With tobacco product advertisements banned in every country in the region, companies are now targeting points of sale in their efforts to increase product visibility, and implementing corporate social responsibility programmes to maintain brand popularity.
 
These are among the findings of a recent multi-organisation report that looks at case studies from Mexico, Colombia, Argentina and Brazil documenting civil society's reactions to the tobacco industry's ploys in 2010-2012.
 
The report, issued in Spanish under the title "Health is non-negotiable; Civil society addresses the tobacco industry's strategies in Latin America", was prepared by the Argentine and Mexican chapters of the Inter-American Heart Foundation (Fundación Interamericana del Corazón, FIC) and Brazil's Alliance for the Control of Tobacco Use (Aliança de Controle do Tabagismo, ACT), among other organisations.

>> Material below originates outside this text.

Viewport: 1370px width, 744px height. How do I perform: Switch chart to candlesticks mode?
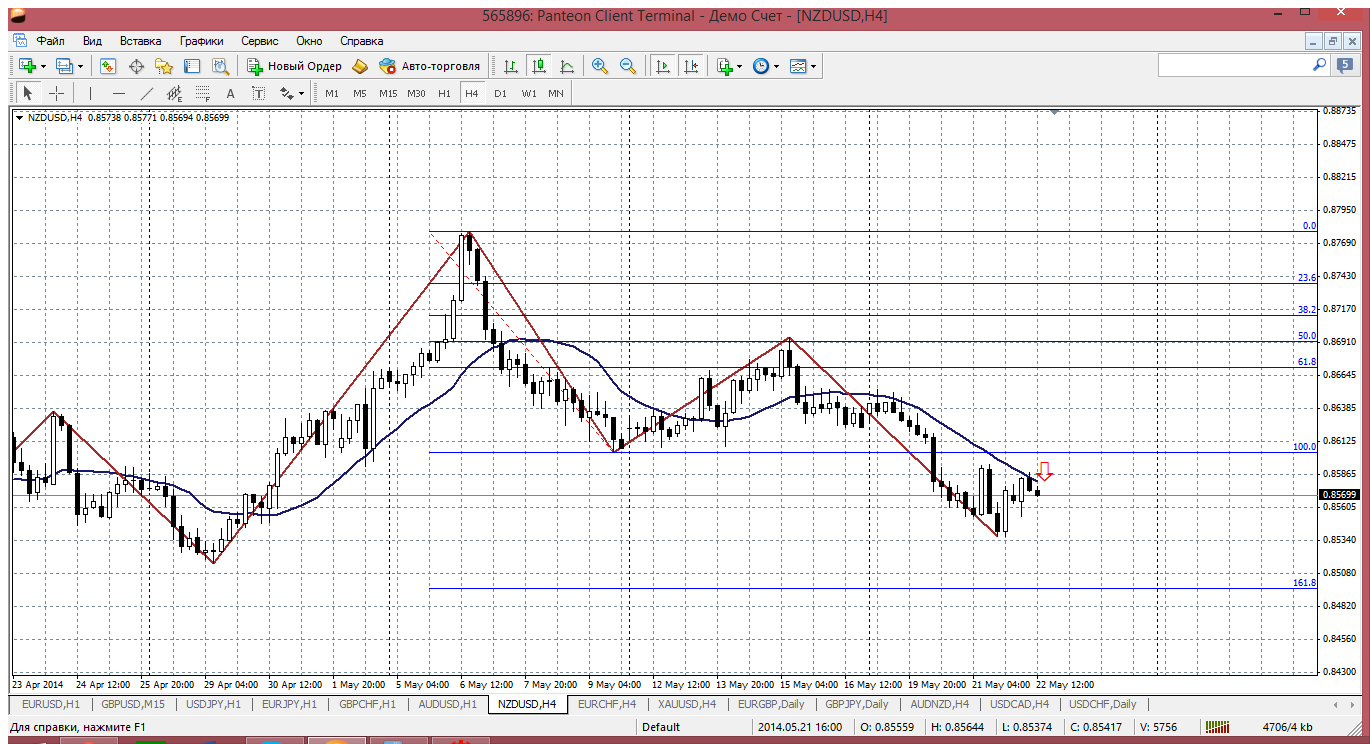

Mariela Alderete, assistant director of FIC Argentina, told IPS that tobacco companies in her country were taking advantage of the lack of regulations necessary to properly enforce the tobacco control law passed in 2011.
 
"The regulations would help enormously in covering legal gaps regarding, for example, advertising or no smoking areas," she said.
 
Argentina is the only South American nation that has not yet ratified the World Health Organisation's Framework Convention on Tobacco Control (WHO FCTC), although it was signed by the government in 2003. Pressure from the country's tobacco-growing provinces has delayed ratification, as they argue that the treaty's provisions harm their local economies, despite the fact that they export 80 percent of their tobacco.
 
The report observes that in the last few years "great strides" have been made in the efforts to curb smoking in the region.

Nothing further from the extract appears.